The exercise: Reproduce word for word the part of the listing that starts with the line containing "The width and height of the screenshot is (842, 552)." and continues to the end of the listing, leaving the pictures out.

Record set:
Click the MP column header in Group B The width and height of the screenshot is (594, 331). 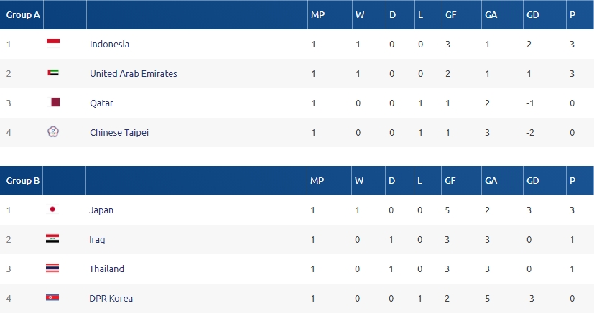pyautogui.click(x=317, y=180)
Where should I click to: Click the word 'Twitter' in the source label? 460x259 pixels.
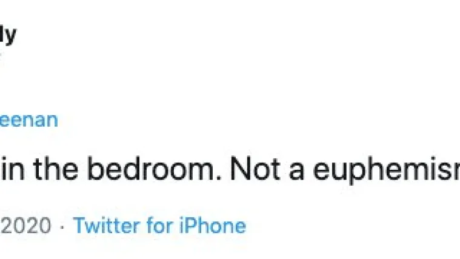[x=107, y=226]
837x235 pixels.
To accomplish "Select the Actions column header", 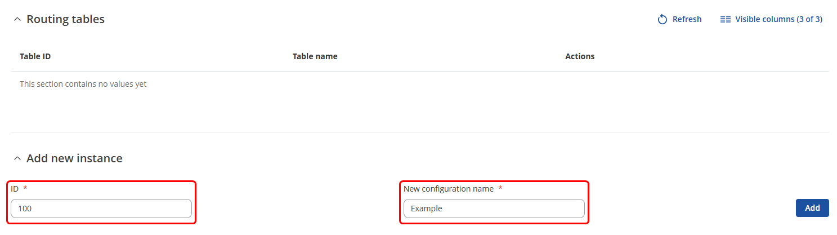I will (x=580, y=56).
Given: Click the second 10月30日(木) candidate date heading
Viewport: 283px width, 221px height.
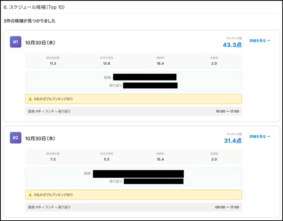Looking at the screenshot, I should (x=40, y=139).
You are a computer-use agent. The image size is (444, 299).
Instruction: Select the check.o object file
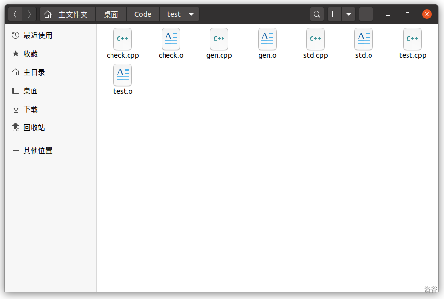[x=171, y=39]
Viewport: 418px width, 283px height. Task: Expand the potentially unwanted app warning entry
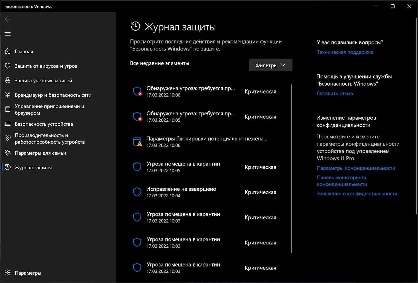coord(206,142)

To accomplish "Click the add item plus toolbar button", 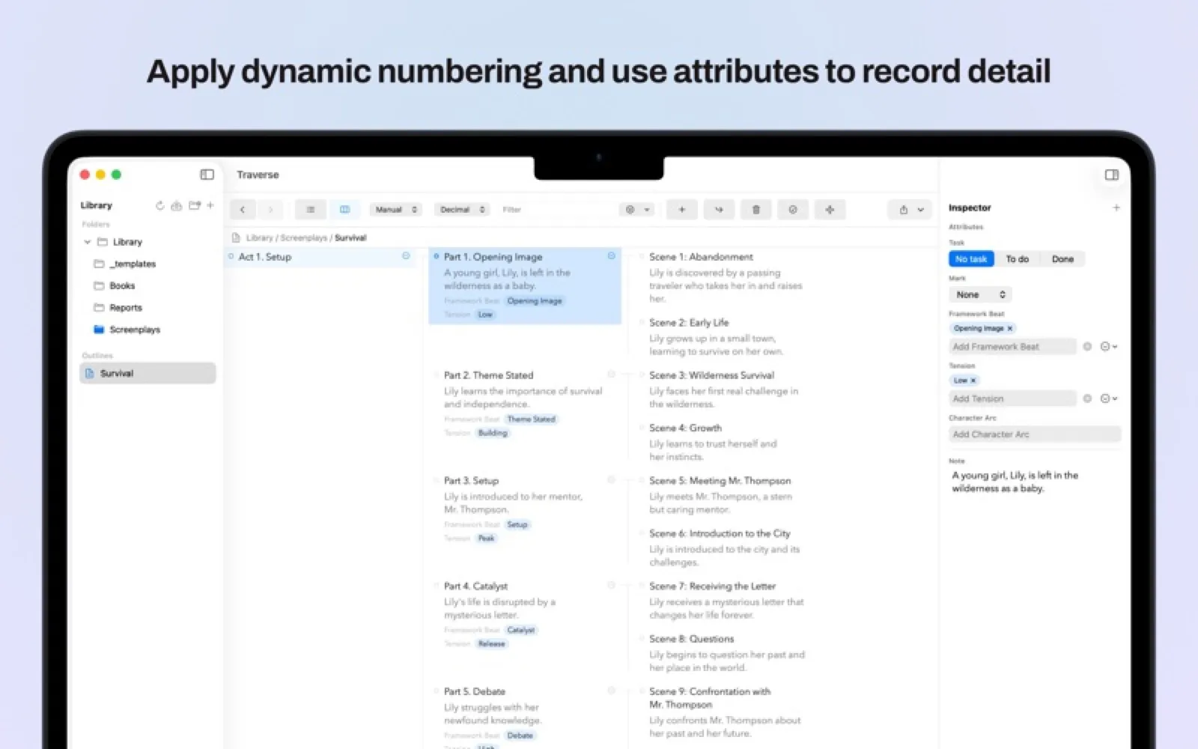I will [x=682, y=210].
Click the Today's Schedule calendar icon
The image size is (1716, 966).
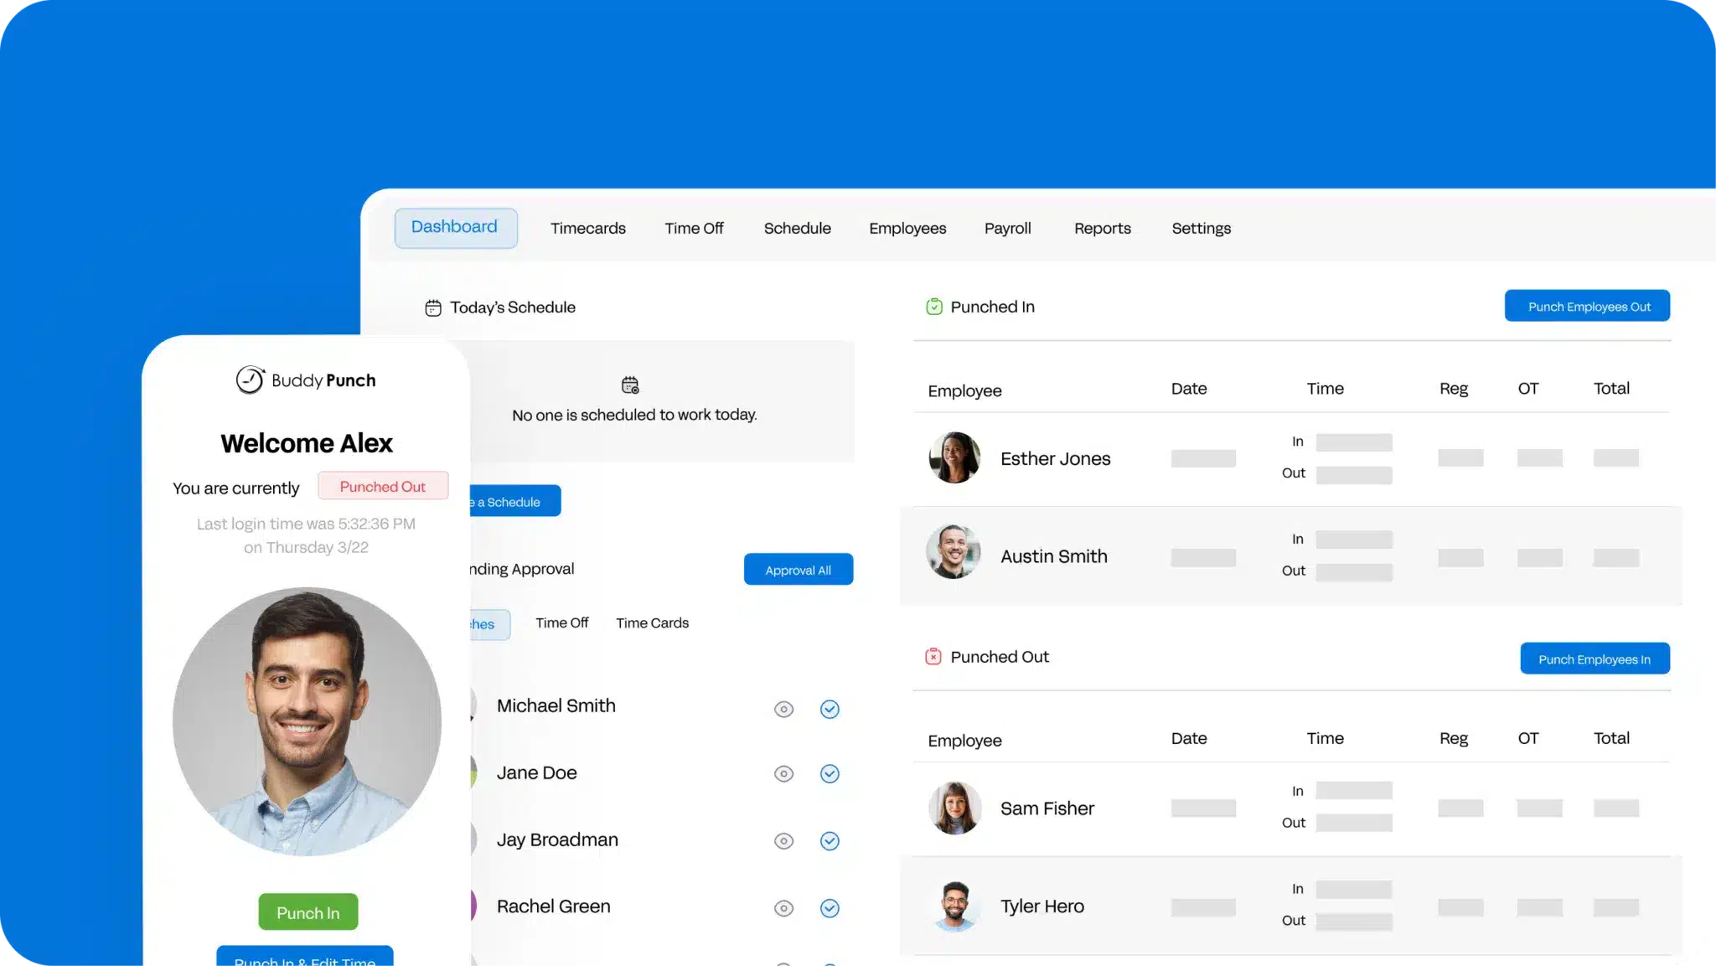432,307
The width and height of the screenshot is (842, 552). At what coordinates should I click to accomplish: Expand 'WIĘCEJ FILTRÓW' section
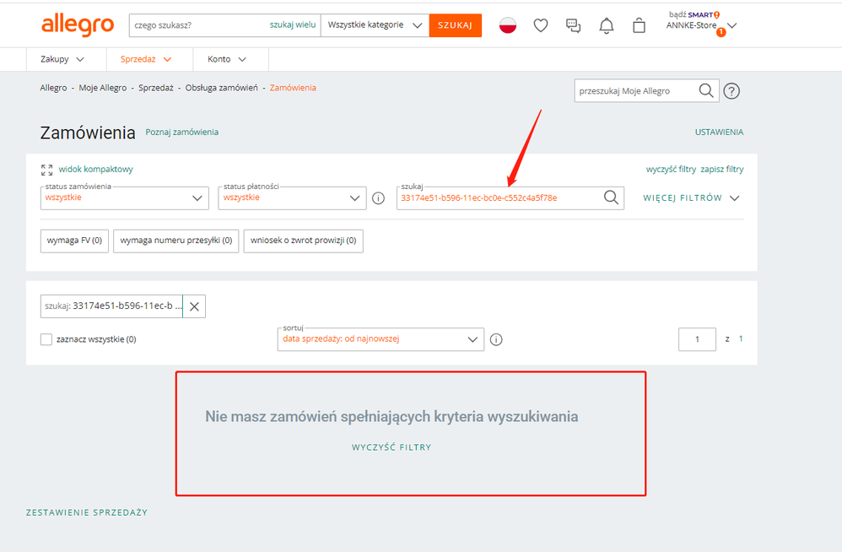(691, 198)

Worked answer:
The width and height of the screenshot is (842, 552). At what coordinates should I click to accomplish: Expand 'WIĘCEJ FILTRÓW' section
(691, 198)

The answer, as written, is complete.